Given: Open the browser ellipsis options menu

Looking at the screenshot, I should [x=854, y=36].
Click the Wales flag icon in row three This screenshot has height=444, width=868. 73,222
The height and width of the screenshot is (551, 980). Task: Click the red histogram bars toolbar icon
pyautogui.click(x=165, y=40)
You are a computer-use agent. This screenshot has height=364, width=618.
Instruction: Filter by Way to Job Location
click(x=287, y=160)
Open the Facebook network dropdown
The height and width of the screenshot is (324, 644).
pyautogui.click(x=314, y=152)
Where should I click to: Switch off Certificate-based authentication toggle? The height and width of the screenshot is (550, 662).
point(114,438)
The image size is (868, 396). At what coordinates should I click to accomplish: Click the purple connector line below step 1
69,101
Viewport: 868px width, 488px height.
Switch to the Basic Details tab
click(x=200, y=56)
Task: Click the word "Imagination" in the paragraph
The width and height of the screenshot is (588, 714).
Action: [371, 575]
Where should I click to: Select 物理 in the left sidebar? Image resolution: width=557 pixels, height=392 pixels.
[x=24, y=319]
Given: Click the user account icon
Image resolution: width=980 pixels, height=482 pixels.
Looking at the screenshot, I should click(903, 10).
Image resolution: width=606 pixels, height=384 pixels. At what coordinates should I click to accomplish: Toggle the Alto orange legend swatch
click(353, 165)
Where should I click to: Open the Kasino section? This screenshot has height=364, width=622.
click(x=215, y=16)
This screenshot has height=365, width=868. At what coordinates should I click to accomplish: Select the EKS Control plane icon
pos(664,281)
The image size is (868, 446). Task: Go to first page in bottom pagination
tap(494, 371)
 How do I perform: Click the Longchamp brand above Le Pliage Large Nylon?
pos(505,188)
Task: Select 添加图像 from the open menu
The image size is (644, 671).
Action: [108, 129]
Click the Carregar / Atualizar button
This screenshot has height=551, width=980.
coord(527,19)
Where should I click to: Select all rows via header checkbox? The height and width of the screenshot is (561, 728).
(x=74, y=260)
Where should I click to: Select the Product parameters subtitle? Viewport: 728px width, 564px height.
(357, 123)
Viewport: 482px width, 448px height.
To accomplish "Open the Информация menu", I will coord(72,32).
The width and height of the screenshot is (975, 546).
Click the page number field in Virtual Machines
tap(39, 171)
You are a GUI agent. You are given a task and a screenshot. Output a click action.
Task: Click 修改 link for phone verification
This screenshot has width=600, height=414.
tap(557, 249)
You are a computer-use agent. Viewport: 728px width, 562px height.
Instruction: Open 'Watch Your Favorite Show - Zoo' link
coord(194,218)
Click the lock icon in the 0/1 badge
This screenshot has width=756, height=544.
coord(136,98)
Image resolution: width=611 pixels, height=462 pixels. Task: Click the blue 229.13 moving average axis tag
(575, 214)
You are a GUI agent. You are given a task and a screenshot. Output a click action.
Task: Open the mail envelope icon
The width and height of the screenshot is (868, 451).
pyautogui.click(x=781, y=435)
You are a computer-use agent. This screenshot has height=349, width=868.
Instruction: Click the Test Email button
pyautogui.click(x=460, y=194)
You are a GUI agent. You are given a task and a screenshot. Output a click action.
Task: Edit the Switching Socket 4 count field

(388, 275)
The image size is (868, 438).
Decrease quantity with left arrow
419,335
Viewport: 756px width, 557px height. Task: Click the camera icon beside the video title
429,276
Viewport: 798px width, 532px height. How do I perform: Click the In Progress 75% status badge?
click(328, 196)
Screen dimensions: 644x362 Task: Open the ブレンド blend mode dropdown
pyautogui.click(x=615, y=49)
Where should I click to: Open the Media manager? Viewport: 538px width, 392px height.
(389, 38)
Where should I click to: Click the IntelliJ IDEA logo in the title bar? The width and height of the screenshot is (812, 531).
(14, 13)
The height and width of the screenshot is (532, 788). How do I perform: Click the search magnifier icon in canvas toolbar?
++++++++++++++++++++
• What to do
What lines of the material above contain "computer"? Return each of them.

• Solution for this exercise
You are a computer-use agent. This screenshot has height=364, width=618.
You are a computer-use agent. Viewport: 728px width, 562px height.
You are a computer-use agent. This screenshot has height=349, width=868.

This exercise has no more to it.